◆ Texto apresentado
CRISTIAN GÓES, da Mangue Jornalismo

Depois do caso Anísio Dário, um carpinteiro negro e comunista que foi barbaramente assassinado em 1947 no Centro de Aracaju pelas forças policiais do Governo de Sergipe, a Mangue Jornalismo continua a publicar (compromisso com o direito à verdade e à memória) parte do relatório final de trabalhos da Comissão da Verdade do Estado de Sergipe (CEV/SE), divulgado em 2020.

Hoje, trazemos os casos de perseguição, prisões, censura e torturas determinadas pelo Governo de Sergipe contra jornalistas, operários e estudantes nos anos 1950. Vale destacar que o Brasil ensaiava um período democrático a partir da Constituição de 1946, mas em Sergipe, a repressão vinda do Estado Novo se mantinha e preparava o terreno para a chegada da ditadura civil-militar nos anos 1960.

◆ Tarefas a realizar
a: Indique se cada afirmação concorda com o texto apresentado, respondendo sim ou não e citando as palavras do texto que decidem a questão: (i) Anísio Dário foi morto em 1947 no Centro de Aracaju; (ii) o relatório final da CEV/SE foi divulgado em 2010; (iii) os casos trazidos hoje se referem aos anos 1960.
b: De acordo com o texto apresentado, qual era o ofício de Anísio Dário?
c: Reescreva em forma de lista o parágrafo do texto apresentado que começa com "Hoje, trazemos os casos", mantendo suas informações principais.
O material que vem a seguir é independente do texto apresentado.

◆ Amostra de dados
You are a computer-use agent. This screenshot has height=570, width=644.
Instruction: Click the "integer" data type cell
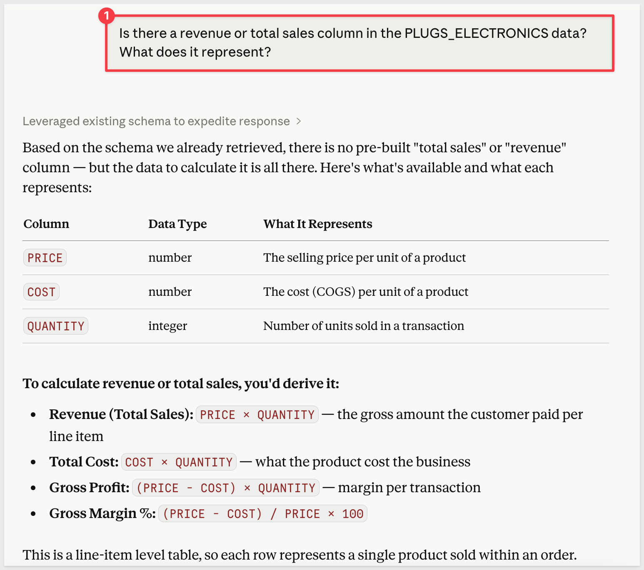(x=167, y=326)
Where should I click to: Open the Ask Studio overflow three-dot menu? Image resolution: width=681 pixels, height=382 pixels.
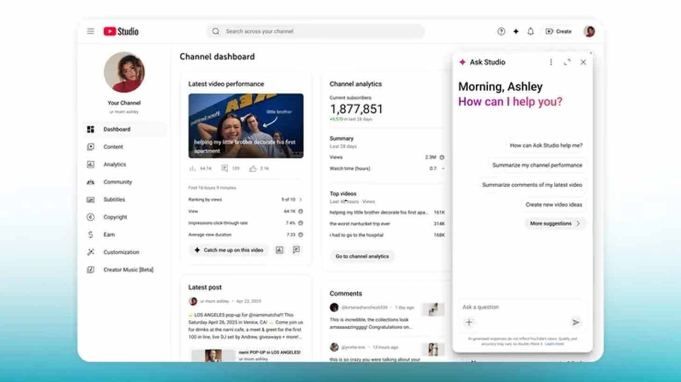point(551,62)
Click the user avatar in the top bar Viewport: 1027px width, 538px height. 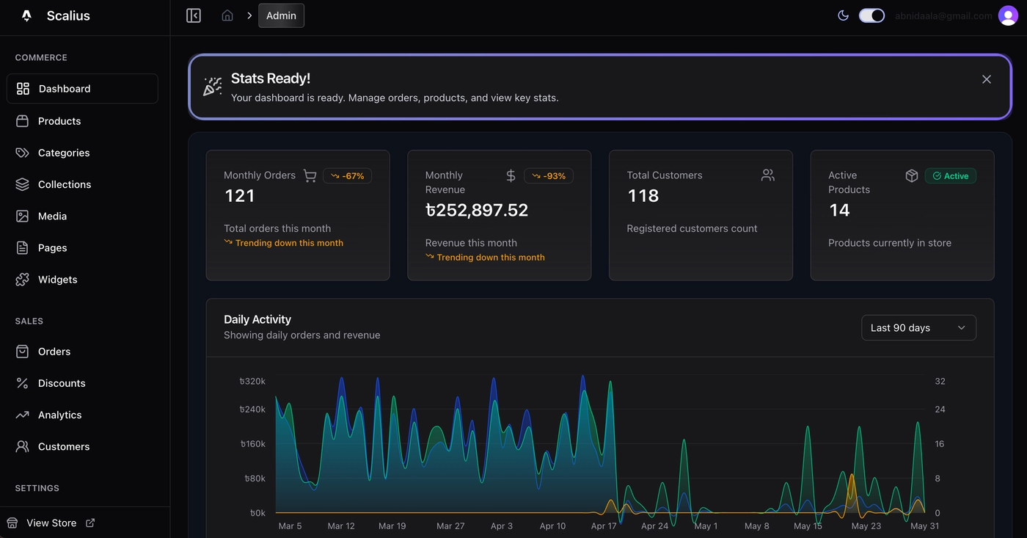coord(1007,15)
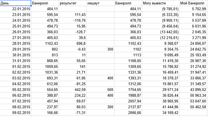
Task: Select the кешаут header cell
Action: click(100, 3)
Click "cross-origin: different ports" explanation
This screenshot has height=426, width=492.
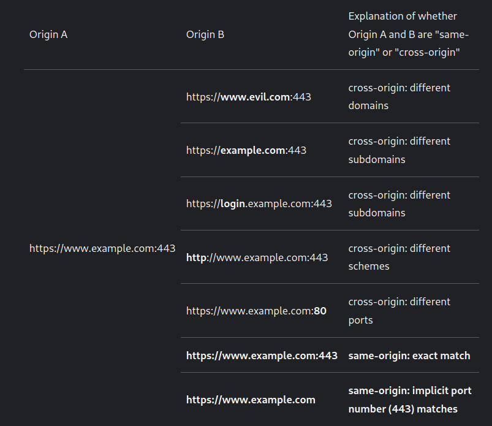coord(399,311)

◆ Respostas das atividades
a:
(i) Sim: "foi barbaramente assassinado em 1947 no Centro de Aracaju".
(ii) Não: "divulgado em 2020".
(iii) Não: "contra jornalistas, operários e estudantes nos anos 1950".

b: Ele era carpinteiro.

c:
- Casos tratados: perseguição, prisões, censura e torturas determinadas pelo Governo de Sergipe.
- Vítimas: jornalistas, operários e estudantes, nos anos 1950.
- Contexto nacional: o Brasil ensaiava um período democrático a partir da Constituição de 1946.
- Em Sergipe: a repressão vinda do Estado Novo se mantinha e preparava o terreno para a ditadura civil-militar dos anos 1960.